Care Thread Blog

Real-Time Communication Critical for Improving Patient Safety

By Care Thread
originally published Jun 23, 2014

At Care Thread, we believe that patient safety is all about successful collaboration between providers to deliver the best possible care with the best possible outcomes. Critical to this success is

clear and direct communication among providers.

Yet, too often we read studies that directly link medical errors to poor communication between providers.

If we look at the current tools of provider communication—pagers, desk phones, email, EMRs, paper charts and reports—they represent healthcare’s culture of bottlenecks and breakdowns in communication. All are antiquated, inefficient modes of communication that impact the speed, quality, and safety of patient care.

Which is why we take issue with a recent column in MedCityNews, “Achieving Patient Safety with EMRs.” Its author contends that EMRs are an “effective solution to problems such as communication.” Though we know that nothing can replace the context and color of an in-person conversation between providers, to say EMRs solve communication problems is akin to saying that dirigibles are an efficient means of air travel.

We live in a time where mobile technology enables communication to happen in real time. Notifications on our smartphones and tablets pop up when we have a new text message, breaking news story, or even when it’s our turn to play Words with Friends. Providers today, especially those now entering their residency programs, representing the future of medicine, expect the convenience of communication that the mobile technology in their pocket affords them.

EMRs? Not so much.

Most EMRs require users to manually access the system to retrieve information. While this self-service of obtaining information from a central repository is vastly more efficient than retrieving paper patient records and files, the fact that providers must access a computer or workstation to query patient data without knowing its availability is an inefficient [and expensive] use of provider time. EMRs generally do not push out notifications when new information is available, charts amended, or messages sent. Continually checking an EMR for patient information or messages creates bottlenecks in collaborative workflows, wasting valuable time that a provider could more effectively spend with a patient in-person.

Patient safety is a collective endeavor that requires strong coordination across a diverse team of providers and professionals both inside the hospital and across the patient’s healthcare ecosystem.

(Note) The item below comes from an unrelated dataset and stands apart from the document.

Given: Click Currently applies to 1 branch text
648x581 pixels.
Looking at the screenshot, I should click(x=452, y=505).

Provider communication needs to reside in a dynamic, responsive environment that can be accessed through a variety of tools and accessible by many, not in a state of lagging response on fixed systems with limited access points for certain people. Delays of clinical conversations, even from one provider to another, can have adverse effects on the patient as noted by the Institute of Medicine and Joint Commission, among others.

As healthcare evolves into an accountable care model, there is a need for a central, virtual platform for all members of a care team to communicate and collaborate to ensure proper execution of the care plan. Yet, not everyone has access to the EMR. In fact, most providers outside of the hospital walls do not have direct access to EMRs. Even if all providers did, most EMRs tend not to have suitable facilities for real-time, person-to-person communication, which is why organizations often opt for pagers. HIEs do extend the reach among healthcare organizations, though still not to all members of the extended team.

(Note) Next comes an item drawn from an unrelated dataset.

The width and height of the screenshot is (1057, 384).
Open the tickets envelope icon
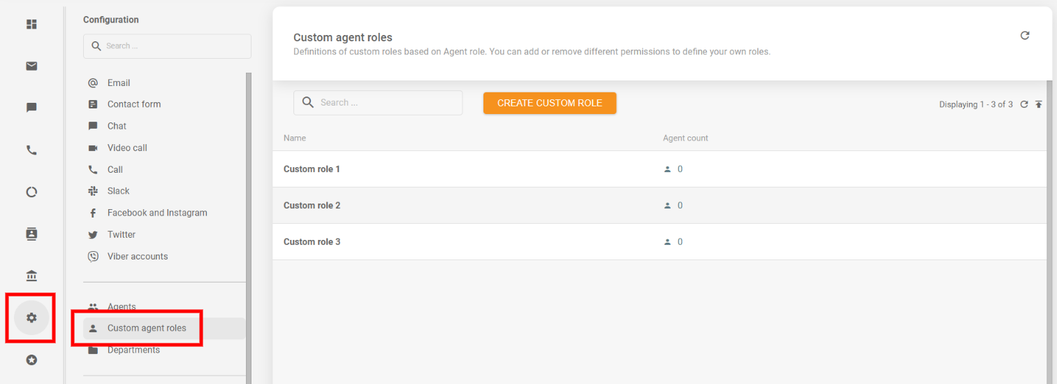click(31, 66)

Mobile tools exist today, including Care Thread, that support a collaborative, patient-centered environment for providers to securely communicate in real-time and with context about a patient. With a few taps on a smartphone, tablet, or web browser, Care Thread users can directly message fellow members of a patient’s care team, access new labs and reports as they are pushed out in real time, share hand-offs between providers or across services, and leverage the collective experience of a network of providers for more informed decision-making.

Nothing equals the power of an in-person conversation between providers; however, healthcare communication should not be transactional. The tools used to communicate among providers should foster a collaborative environment, yielding immediate actions with results that improve patient outcomes and satisfaction. Healthcare organizations that are serious about improving both care coordination and patient safety should consider clinical mobility and communication platforms such as Care Thread as an essential element to delivering truly patient-centered care.